# Multilayered encryption

Autonomi uses several layers of encryption to protect a user's anonymity and privacy. The Network is designed to be as 'zero-knowledge' as possible, to the extent that node operators cannot possibly figure out what chunks from which private file they are storing — even if it's their own.

By utilizing multiple levels of encryption, Autonomi provides a platform for applications that is both highly secure and anonymized by design.

These layers work together:

**Self-encryption:** Content is chunked and encrypted on the user's device before it ever touches the network, using ChaCha20-Poly1305 encryption and BLAKE3 hashing. Each chunk is encrypted using keys derived from its neighbouring chunks, creating a web of interdependencies — tamper with any one chunk and the whole structure breaks.

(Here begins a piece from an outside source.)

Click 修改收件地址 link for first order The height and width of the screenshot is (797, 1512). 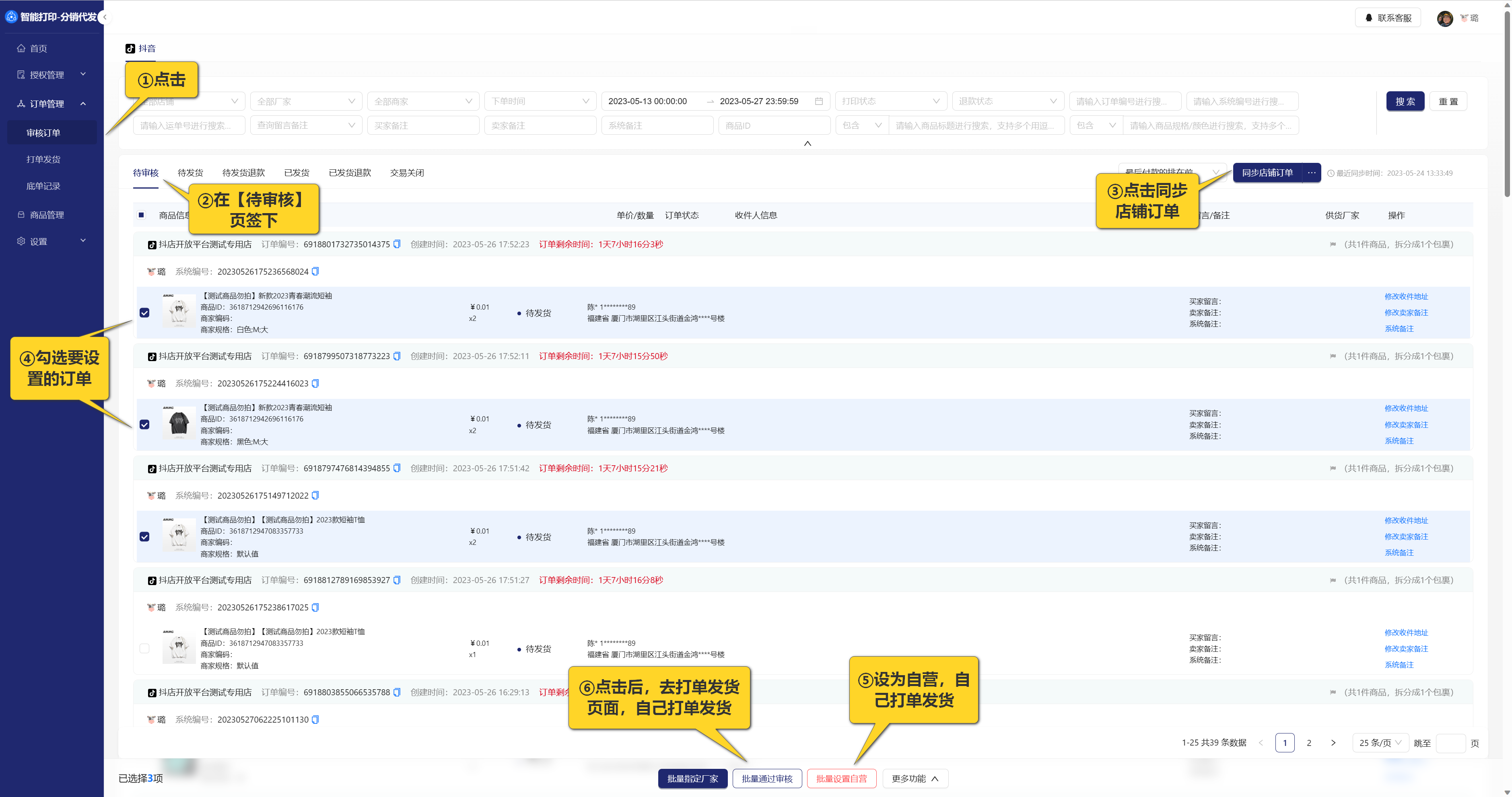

**Post-quantum transport encryption:** All connections between nodes and clients are secured by NIST-standardised post-quantum algorithms (ML-KEM-768 for key exchange, ML-DSA-65 for authentication). The connection is quantum-resistant from the very first byte — before any of your data is exchanged.

**Content addressing:** The network address where a chunk is stored is derived from the hash of the encrypted chunk itself. This means the network's routing layer reveals nothing about the content of the data it moves — the address tells you nothing about what's inside.